§ Problem to work on
Range to copy from the entries below: the line containing "Click the 时间 header in spot table" through the line containing "Image resolution: width=795", inclusive. Retype only those lines, exactly, without any images.

Dataset items:
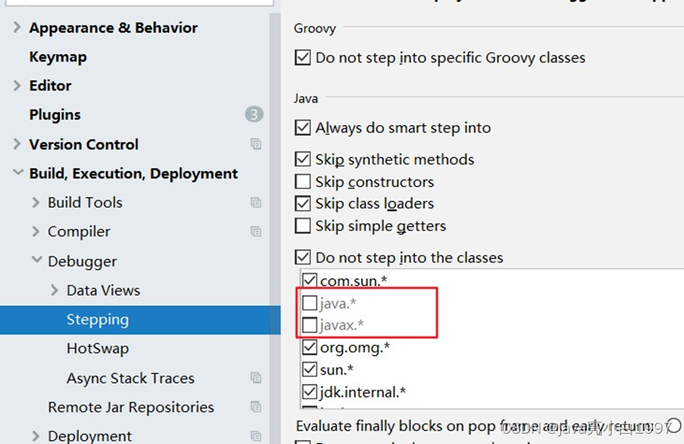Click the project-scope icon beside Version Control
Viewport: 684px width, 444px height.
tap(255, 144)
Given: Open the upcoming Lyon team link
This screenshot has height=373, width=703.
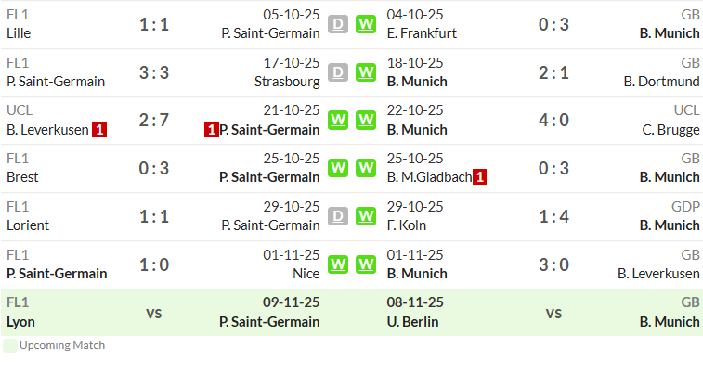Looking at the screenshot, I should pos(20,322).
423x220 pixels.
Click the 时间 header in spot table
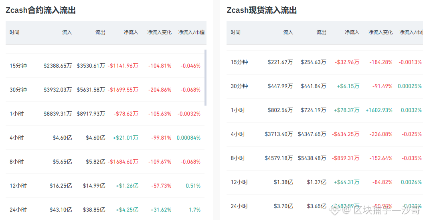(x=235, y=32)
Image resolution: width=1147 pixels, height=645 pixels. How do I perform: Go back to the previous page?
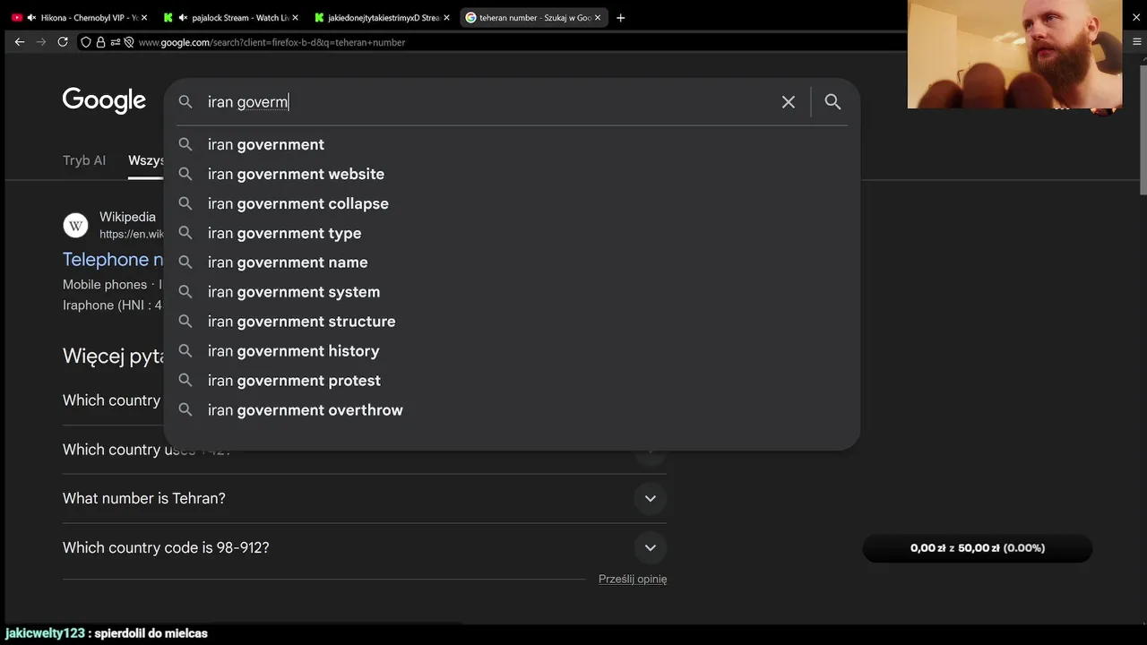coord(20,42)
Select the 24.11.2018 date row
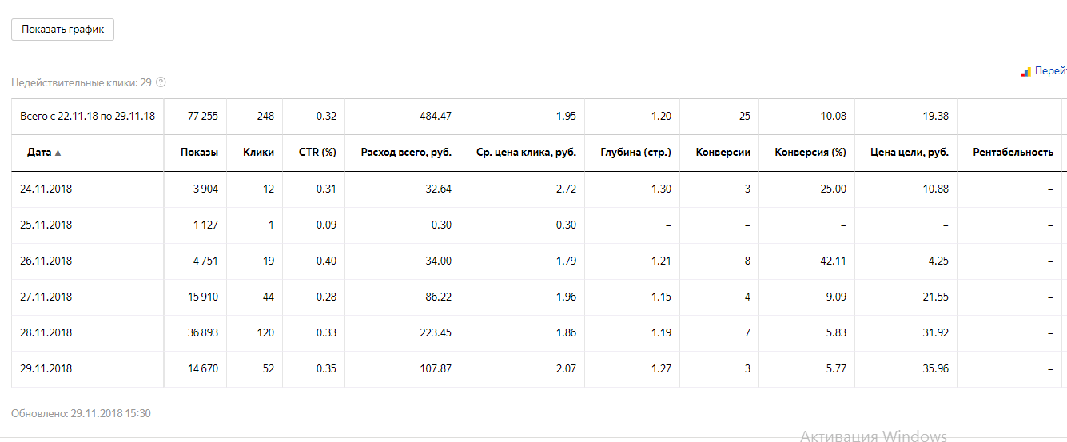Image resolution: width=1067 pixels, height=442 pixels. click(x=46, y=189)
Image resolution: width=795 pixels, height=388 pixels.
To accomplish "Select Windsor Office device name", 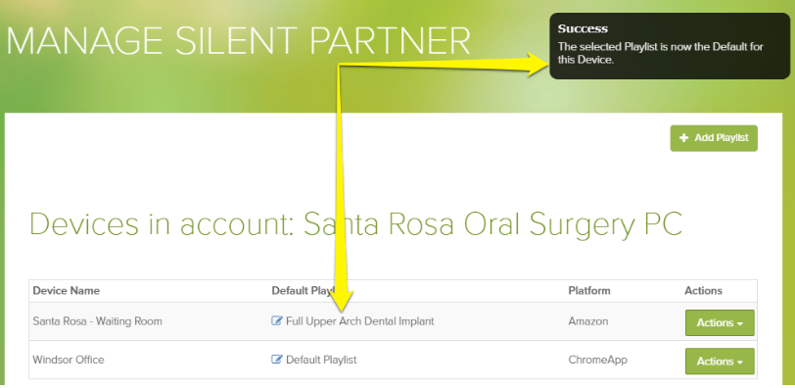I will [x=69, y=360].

§ Solution
Click the 时间 header in spot table
(x=235, y=32)
Image resolution: width=1147 pixels, height=645 pixels. How do I perform: Go back to the previous page?
coord(20,42)
Select the 24.11.2018 date row
Image resolution: width=1067 pixels, height=442 pixels. click(x=46, y=189)
Image resolution: width=795 pixels, height=388 pixels.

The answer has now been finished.